In August 1978, shortly before the fall of Democratic Kampuchea, Gunnar Bergstroem visited Cambodia as a Khmer Rouge sympathizer. He and three other members of the Swedish-Cambodian Friendship Association took a two-week propaganda tour of the country and dined with Pol Pot at the Royal Palace.
On Sunday, he returned to Cambodia for another tour—this time to repudiate his earlier visit. Now 57, Bergstroem works as a drug counselor in the north of Sweden and gave up his Maoism long ago.
Today he will visit Tuol Sleng, Choeung Ek and the Khmer Rouge tribunal; on Tuesday, an exhibit of photos taken by his delegation in 1978 will open at Tuol Sleng and the Reyum art gallery. He will then embark on a speaking tour, organized by the Documentation Center of Cambodia, of five Cambodian provinces, where he will show the photos and discuss his experiences. DC-Cam has also published a book of the photographs, complete with Bergstroem’s annotations of his reactions then and now. He spoke with The Cambodia Daily’s Rollo Romig at DC-Cam headquarters Sunday afternoon.
- Why did you decide to return to Cambodia?
- I had to think about this. What’s the point? First, it’s personal—to somehow make things right, if that’s possible. And I want to encourage critical thinking.
We have a friendship association with Cuba in Sweden and they use the same arguments we used: ‘Well, Cuba’s basically good, so we can excuse that some writers are locked up, there aren’t so many.’ Today I think that every time you take one step away from freedom of speech, freedom of movement, elections, you’re on a sliding scale, and the idea that we will move back to democracy later—that never happens. So if I’ve learned something, I’ve learned that.
I looked out the window just now and saw two monks on the street, and I remember my own self-censorship. Of course I knew that there were monks here before [the Khmer Rouge era], but we didn’t see one. And if you read the Democratic Kampuchea constitution, there was a very strange paragraph about freedom of religion—except for those religions that contradict the state of Democratic Kampuchea. So obviously, they had forbidden Buddhism. And we wrote nothing about that when we came home.
- In the book, you write, “The things we were shown did disprove some of the rumors about Cambodia.” Such as?
- When we landed at Pochentong Airport, we met a person who Le Monde and the Times said had been executed by Pol Pot. His name was Ok Sokun—and I knew it was him, I’d met him before.
My first impression of Cambodia was meeting a man who everybody claimed they had killed and here he was alive. And then we thought, oh, maybe everything they say is wrong. We saw people with glasses; everybody wearing glasses was not killed. There were no armed guards at the rice fields—the ones we saw, anyway.
Those were some things that were disproved, and we used those things and exaggerated them in gross form. Two or three minor mistakes somebody made, and we blew them out of proportion.
- In the book you mention your hope that your experience could be a lesson to others who may be ideologically deluded or misled. Are there examples in the world today of politically misguided groups that could benefit from your experience?

§

● **WRITTEN REQUEST A**: List the three places the Bergstroem interview says he will visit today.
● **WRITTEN REQUEST B**: Reproduce the Bergstroem interview word for word, everything from "- Why did you" down to "encourage critical thinking.".
● **WRITTEN REQUEST C**: Take the interview with Gunnar Bergstroem further from the point where it stops.

● **RECORDED DATA**:
§

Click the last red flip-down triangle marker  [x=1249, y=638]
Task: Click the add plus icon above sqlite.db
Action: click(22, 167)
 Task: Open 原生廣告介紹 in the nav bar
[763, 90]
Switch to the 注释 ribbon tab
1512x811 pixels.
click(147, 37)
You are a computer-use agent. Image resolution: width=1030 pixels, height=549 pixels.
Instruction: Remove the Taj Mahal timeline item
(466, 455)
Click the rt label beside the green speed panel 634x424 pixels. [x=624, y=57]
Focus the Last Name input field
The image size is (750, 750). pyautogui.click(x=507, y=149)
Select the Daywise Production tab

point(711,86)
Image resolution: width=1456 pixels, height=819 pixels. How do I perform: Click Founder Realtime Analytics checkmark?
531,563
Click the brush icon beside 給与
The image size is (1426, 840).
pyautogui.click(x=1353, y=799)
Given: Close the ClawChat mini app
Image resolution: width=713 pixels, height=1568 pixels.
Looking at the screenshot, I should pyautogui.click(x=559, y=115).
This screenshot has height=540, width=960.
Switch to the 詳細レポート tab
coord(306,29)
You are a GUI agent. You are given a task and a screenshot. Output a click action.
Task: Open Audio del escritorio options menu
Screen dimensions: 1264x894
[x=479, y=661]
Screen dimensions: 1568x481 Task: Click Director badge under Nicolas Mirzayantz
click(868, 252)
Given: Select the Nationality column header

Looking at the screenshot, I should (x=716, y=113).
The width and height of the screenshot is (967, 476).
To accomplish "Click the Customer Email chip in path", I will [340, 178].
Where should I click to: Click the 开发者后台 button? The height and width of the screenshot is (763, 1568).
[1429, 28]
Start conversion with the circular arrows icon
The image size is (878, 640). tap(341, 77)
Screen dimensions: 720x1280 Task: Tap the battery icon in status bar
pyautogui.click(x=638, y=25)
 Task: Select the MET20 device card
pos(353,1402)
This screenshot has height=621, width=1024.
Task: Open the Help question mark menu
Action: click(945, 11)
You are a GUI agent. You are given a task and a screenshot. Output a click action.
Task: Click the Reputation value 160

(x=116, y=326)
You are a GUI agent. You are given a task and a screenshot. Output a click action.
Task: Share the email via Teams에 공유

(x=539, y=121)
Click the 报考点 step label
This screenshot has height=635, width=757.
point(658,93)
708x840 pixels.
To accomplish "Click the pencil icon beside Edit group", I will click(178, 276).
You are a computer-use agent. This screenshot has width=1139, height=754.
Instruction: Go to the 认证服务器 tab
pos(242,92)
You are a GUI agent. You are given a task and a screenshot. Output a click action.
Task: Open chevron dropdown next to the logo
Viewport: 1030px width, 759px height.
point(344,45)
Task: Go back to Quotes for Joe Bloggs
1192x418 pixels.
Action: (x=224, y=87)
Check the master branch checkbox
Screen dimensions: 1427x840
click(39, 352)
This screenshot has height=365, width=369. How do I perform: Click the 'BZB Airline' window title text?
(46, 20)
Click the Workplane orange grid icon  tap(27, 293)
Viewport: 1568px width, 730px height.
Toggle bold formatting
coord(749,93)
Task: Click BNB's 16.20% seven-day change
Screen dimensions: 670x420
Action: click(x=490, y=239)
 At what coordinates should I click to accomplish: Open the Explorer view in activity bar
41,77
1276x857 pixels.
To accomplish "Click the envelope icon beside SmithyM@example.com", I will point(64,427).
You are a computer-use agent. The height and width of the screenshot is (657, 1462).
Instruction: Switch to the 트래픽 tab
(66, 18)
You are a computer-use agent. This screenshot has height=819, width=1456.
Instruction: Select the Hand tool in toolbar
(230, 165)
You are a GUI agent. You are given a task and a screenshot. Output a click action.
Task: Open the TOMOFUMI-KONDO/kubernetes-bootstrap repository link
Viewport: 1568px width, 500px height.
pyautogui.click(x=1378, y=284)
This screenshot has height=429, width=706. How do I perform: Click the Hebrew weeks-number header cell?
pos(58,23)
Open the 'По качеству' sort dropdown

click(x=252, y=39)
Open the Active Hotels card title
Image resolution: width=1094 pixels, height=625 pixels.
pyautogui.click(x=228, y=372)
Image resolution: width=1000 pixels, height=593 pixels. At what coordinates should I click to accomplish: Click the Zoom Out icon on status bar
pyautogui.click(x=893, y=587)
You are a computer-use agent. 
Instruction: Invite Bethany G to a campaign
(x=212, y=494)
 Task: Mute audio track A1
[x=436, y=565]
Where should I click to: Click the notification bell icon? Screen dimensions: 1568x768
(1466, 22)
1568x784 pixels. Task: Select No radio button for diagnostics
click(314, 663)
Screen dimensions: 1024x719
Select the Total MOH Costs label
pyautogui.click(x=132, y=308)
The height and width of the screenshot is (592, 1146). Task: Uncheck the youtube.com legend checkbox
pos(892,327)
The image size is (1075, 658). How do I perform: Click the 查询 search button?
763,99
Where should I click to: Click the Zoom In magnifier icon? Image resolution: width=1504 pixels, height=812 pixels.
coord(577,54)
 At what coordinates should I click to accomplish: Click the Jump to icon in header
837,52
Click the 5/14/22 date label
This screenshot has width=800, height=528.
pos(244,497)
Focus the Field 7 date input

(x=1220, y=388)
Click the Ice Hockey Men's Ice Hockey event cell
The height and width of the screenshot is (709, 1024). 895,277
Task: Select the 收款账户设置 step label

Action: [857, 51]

§

● **FINAL ANSWER A**:
- Tuol Sleng
- Choeung Ek
- the Khmer Rouge tribunal

● **FINAL ANSWER B**:
- Why did you decide to return to Cambodia?
- I had to think about this. What’s the point? First, it’s personal—to somehow make things right, if that’s possible. And I want to encourage critical thinking.

● **FINAL ANSWER C**:
- I don’t think these people would happen to read or know about my experience, but the first thing I think of is in Sweden today, there are Nazis, young people who really don’t know what they’re getting into. And I was told today that there are young Khmer people here who really don’t want to believe that the Khmer Rouge were as bad as they were.
- What about the other three members of the Swedish-Cambodia Friendship Association who visited Cambodia in 1978? Have you been in contact with them?
- I wrote an article in 1979 that said we were wrong, but received no reaction from them until a year later when they had broadened the group, and they wanted me back. I never rejoined.
The other members of the association stayed on for a while. One dropped off, and she doesn’t want to talk about it. She was married to a Khmer Rouge who was killed here. It’s a part of her life she wants to be over with.
Jan Myrdal, the author, still defends Pol Pot. He wrote that Cambodia would be better off if Pol Pot had remained in power. He admits only that a few more people were killed than he thought at first.
The fourth person is Hedda Ekerwald. She took some of the pictures [in the exhibition], and she agreed that the pictures be published here. She basically agrees that we were wrong here, we were fooled. She is a little more skeptical and thinks that maybe some things were good. She doesn’t support the tribunal because she thinks [that] you should also prosecute [former US Secretary of State and National Security Adviser] Henry Kissinger and [late US President] Richard Nixon for the bombings.
- In the book you also say that they should be held accountable. How would you imagine that accountability taking place?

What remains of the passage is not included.